People will pay for advice they do not receive, because they will not have the option of cancelling their agreements with financial advisers, according to the research by actuary Rice Warner for Industry Super Australia (ISA).
The report also says grandfathering of commissions sought by financial advisers will lead to consumers being charged an extra $2.8 billion over 14 years.
ISA CEO David Whiteley says the multibillion-dollar impact explains banks and financial advisers’ relentless lobbying to reduce consumer protections.
“The report debunks any claims by the banks and financial advisers that cutting consumer protections will reduce the cost of advice. The reality is that cutting consumer protections just increases commissions and fees paid to financial planners to sell bank products.”

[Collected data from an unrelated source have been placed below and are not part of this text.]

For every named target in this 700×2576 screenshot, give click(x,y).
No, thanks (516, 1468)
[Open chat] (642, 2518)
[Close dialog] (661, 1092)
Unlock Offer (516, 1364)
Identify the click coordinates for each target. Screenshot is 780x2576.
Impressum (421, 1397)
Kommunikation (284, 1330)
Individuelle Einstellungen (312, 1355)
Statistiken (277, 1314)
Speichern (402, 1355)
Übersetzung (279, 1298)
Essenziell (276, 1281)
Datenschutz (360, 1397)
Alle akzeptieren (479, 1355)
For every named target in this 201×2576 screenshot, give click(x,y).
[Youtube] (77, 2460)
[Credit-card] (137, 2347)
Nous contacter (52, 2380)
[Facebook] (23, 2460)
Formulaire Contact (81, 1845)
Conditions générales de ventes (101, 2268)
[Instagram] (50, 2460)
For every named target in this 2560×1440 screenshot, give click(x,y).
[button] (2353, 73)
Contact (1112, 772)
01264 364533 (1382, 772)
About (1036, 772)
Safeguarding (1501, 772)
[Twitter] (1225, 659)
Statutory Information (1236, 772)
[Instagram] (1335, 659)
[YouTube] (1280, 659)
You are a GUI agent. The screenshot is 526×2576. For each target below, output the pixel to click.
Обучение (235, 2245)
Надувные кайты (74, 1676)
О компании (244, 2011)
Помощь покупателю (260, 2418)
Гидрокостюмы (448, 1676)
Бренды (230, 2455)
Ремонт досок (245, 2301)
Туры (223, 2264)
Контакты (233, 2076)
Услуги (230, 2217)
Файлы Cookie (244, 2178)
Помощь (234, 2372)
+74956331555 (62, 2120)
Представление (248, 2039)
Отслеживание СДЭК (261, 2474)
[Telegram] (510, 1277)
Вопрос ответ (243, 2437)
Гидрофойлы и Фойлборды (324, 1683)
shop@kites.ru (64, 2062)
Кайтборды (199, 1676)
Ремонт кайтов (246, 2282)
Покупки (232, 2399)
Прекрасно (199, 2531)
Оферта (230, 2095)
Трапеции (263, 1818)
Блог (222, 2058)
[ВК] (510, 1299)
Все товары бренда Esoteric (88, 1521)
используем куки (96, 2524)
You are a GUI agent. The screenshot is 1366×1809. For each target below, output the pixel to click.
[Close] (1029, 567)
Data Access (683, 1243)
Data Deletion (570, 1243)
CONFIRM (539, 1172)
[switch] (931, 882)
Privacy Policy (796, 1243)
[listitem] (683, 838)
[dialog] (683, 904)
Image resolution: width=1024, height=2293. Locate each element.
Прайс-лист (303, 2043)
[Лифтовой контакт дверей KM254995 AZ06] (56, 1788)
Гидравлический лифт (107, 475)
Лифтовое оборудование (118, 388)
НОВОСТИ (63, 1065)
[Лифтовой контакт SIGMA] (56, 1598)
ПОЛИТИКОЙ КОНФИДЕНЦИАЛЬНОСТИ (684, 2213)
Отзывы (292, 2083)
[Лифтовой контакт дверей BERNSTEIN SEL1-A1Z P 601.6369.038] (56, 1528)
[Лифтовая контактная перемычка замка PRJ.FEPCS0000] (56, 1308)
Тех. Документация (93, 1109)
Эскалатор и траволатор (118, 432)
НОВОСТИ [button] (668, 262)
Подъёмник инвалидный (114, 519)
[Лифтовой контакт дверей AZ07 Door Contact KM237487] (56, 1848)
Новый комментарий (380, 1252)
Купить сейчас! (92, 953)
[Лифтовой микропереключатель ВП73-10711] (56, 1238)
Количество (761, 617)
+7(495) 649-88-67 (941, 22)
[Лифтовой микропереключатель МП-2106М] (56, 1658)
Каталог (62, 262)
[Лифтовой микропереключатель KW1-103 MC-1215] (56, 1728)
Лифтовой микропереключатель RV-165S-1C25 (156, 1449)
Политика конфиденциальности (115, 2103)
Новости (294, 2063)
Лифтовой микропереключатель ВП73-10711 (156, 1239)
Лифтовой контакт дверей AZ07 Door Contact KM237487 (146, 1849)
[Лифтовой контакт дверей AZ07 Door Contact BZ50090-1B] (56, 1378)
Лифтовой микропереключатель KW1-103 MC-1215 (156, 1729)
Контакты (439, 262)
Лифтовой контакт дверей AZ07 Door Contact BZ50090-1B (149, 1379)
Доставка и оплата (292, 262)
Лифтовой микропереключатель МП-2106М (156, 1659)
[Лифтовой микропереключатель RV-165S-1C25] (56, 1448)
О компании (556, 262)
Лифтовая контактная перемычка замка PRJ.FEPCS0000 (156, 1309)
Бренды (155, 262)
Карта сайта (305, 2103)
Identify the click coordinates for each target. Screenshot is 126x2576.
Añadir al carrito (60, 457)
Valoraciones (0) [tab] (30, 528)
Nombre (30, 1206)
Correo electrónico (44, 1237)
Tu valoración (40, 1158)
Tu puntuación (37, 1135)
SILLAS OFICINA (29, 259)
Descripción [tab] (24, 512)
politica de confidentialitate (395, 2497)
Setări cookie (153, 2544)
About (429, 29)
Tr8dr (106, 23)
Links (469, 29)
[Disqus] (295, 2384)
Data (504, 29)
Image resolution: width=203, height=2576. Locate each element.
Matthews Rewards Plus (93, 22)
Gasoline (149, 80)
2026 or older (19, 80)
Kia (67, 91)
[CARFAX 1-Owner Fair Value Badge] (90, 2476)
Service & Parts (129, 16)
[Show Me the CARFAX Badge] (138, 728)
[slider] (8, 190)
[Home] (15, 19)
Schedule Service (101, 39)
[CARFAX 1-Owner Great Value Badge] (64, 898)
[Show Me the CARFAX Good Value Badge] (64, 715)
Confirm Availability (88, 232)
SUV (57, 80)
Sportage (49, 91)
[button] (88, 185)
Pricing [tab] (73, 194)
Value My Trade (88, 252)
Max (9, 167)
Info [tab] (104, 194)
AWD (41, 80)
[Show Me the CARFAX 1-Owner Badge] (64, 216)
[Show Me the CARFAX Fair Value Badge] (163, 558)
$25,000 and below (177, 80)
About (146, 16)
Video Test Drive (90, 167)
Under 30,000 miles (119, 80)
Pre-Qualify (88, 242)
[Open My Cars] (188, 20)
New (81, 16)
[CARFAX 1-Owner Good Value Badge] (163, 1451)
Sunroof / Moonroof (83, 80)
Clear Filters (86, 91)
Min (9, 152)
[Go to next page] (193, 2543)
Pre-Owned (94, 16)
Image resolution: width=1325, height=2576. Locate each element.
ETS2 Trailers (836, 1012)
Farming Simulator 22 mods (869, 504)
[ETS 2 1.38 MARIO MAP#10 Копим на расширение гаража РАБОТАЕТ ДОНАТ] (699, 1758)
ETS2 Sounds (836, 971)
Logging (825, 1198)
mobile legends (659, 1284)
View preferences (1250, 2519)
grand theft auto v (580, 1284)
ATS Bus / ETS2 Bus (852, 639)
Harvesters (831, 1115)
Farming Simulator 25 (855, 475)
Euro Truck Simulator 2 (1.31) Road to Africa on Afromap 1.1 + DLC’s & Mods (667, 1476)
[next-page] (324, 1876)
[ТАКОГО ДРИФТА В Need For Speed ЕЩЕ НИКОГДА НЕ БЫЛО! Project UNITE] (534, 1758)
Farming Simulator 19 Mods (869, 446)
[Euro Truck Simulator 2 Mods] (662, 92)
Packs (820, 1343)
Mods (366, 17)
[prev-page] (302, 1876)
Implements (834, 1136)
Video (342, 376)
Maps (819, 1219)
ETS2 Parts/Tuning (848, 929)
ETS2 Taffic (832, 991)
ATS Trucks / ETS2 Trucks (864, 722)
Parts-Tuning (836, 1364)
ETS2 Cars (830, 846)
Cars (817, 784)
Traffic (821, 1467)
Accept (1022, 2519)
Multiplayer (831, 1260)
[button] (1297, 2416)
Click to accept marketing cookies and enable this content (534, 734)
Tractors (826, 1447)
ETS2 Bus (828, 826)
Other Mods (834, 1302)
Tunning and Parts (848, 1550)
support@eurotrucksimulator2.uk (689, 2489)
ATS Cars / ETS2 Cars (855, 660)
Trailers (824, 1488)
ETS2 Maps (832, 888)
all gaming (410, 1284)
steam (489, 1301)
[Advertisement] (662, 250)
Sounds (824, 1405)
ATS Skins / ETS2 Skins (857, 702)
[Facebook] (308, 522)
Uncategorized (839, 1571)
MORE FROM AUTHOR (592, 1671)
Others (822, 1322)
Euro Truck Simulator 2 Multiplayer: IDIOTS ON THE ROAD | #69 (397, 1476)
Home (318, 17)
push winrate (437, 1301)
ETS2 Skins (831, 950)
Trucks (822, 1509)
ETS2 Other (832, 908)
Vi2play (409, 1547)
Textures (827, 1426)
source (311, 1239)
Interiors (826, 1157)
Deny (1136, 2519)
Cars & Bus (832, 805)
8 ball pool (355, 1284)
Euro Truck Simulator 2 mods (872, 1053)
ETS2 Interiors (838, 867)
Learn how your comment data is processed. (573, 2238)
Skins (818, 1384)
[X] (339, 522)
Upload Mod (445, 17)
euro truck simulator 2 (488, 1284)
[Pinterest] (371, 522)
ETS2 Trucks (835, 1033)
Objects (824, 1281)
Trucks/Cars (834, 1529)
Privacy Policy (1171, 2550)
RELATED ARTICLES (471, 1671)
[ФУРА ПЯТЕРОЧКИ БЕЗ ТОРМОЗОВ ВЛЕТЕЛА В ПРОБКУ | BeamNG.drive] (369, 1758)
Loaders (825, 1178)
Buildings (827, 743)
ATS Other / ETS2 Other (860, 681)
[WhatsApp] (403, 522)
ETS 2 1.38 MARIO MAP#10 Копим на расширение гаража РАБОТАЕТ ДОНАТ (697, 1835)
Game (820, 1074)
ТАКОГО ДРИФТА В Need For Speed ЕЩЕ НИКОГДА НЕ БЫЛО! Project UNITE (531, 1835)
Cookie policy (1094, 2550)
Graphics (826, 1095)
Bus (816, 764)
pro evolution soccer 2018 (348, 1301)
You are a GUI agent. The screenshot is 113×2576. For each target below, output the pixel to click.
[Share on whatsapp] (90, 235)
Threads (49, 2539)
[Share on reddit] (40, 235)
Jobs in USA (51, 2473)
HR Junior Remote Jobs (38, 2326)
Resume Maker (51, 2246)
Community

Taking all commissions into account, the Rice Warner report shows consumers could face extra costs of up to $531 million a year.
“It would seem the banks’ objective is to be able to sell compulsory super and other products through financial advisers and other staff, rather than provide Australians with the impartial financial advice they want, need and deserve,” Mr Whiteley said.
“It is simply extraordinary the banks are seeking a leg-up of this size at the direct expense of Australian consumers.”